> **WHAT TO WORK ON**: Return every line of the data below verbatim, changing nothing.

> **SUPPLIED ENTRIES**:
-- begin --

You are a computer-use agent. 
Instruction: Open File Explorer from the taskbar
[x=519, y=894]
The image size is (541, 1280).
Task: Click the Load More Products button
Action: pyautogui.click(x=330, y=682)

-- end --

> **RESPONSE TO THIS EXERCISE**:
You are a computer-use agent. 
Instruction: Open File Explorer from the taskbar
[x=519, y=894]
The image size is (541, 1280).
Task: Click the Load More Products button
Action: pyautogui.click(x=330, y=682)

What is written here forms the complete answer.